Tushar Krishna has been chosen as one of the recipients of the Facebook Research Faculty Award for AI System Hardware/Software Co-Design. Krishna was among the nine winners who were selected from 132 worldwide submissions. This is the second year in a row that Krishna has won this award.
The title of Krishna’s award-winning project is “HW/SW co-design of next-generation training platforms for DLRMs.” DLRMs stand for Deep Learning Recommendation Models and are used within online recommendation systems, such as ranking of search queries in Google, friend suggestions on Facebook, and job advertisements from LinkedIn. DLRMs are very different from Deep Learning models used for computer vision and natural language processing as they involve both continuous (or dense) features and categorical (or sparse) features. For example, the date and time for clicks on a webpage by a user can be used as dense features, while the representation of the user based on all the webpages visited by him/her in the past 48 hours can be used as sparse features for training recommendation models. The dense features are processed with multilayer perceptrons (MLPs) while the sparse features are processed using a technique called embeddings.
Training DLRMs constitutes more than 50 percent of the training demand in companies like Facebook. This is because storing the embeddings requires significant memory capacity, on the order of 100s of gigabytes to a few terabytes, which is more than the memory available on a single accelerator (GPU or TPU) node. Thus, DLRMs require clever partitioning and distribution of the model across multiple accelerator nodes. This naturally makes it crucial to optimize the communication between these nodes to reduce overall training time.
As part of the award, Krishna will explore mechanisms for efficient distributed training of recommendations models. The research will develop techniques involving co-design across software and hardware to enable scalability across 100s-1000s of accelerator nodes. The research effort will leverage ASTRA-sim, a distributed DL training simulator developed by Krishna and his Ph.D. student Saeed Rashidi in collaboration with Facebook and Intel.

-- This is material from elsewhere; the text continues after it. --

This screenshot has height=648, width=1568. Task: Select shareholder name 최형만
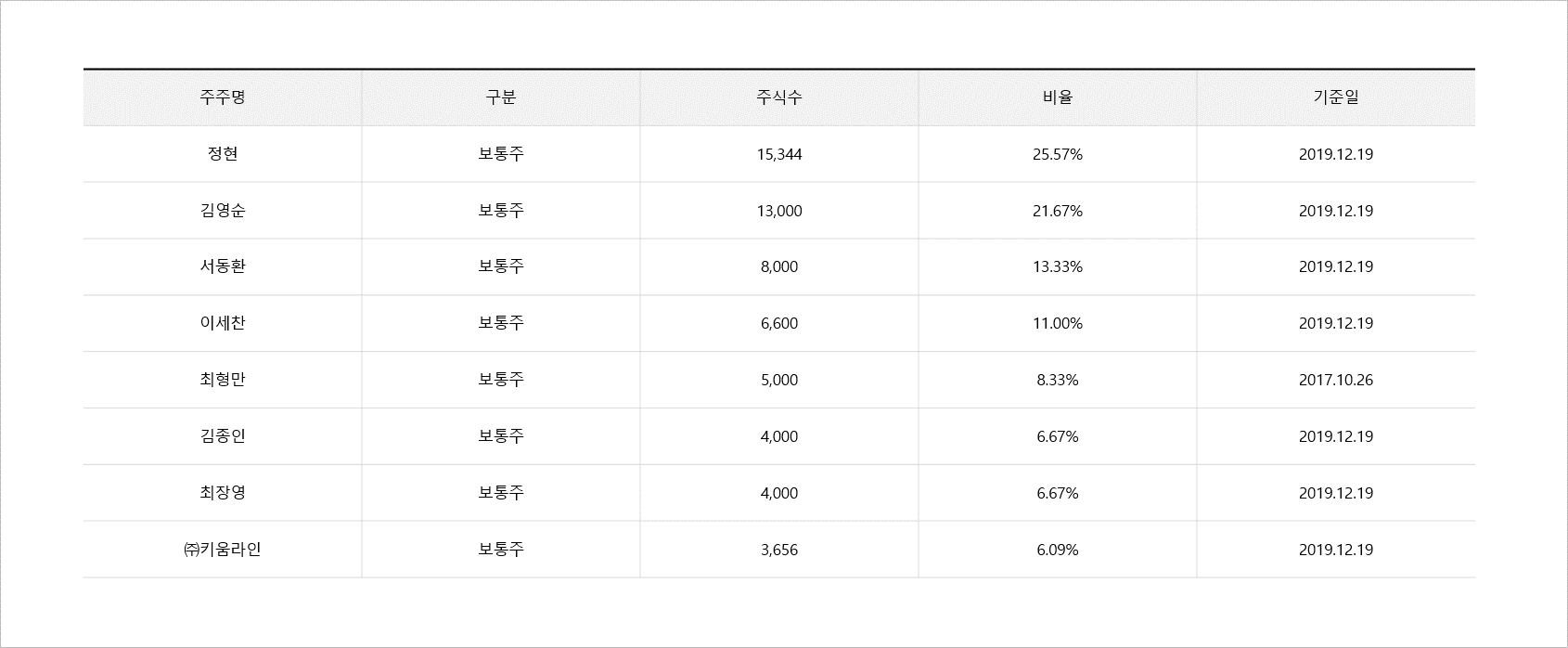(223, 380)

Krishna is an assistant professor in the School of Electrical and Computer Engineering at Georgia Tech. He also holds the ON Semiconductor Junior Professorship. Krishna has a Ph.D. in Electrical Engineering and Computer Science from MIT (2014), a M.S.E. in Electrical Engineering from Princeton University (2009), and a B.Tech. in Electrical Engineering from the Indian Institute of Technology, Delhi (2007). Krishna’s research spans computer architecture, interconnection networks, networks-on-chip (NoC), and deep learning accelerators – with a focus on optimizing data movement in modern computing systems. Three of his papers have been selected for IEEE Micro’s Top Picks from Computer Architecture, one more received an honorable mention, and three have won best paper awards. He received the National Science Foundation CRII award in 2018 and both a Google Faculty Award and a Facebook Faculty Award in 2019.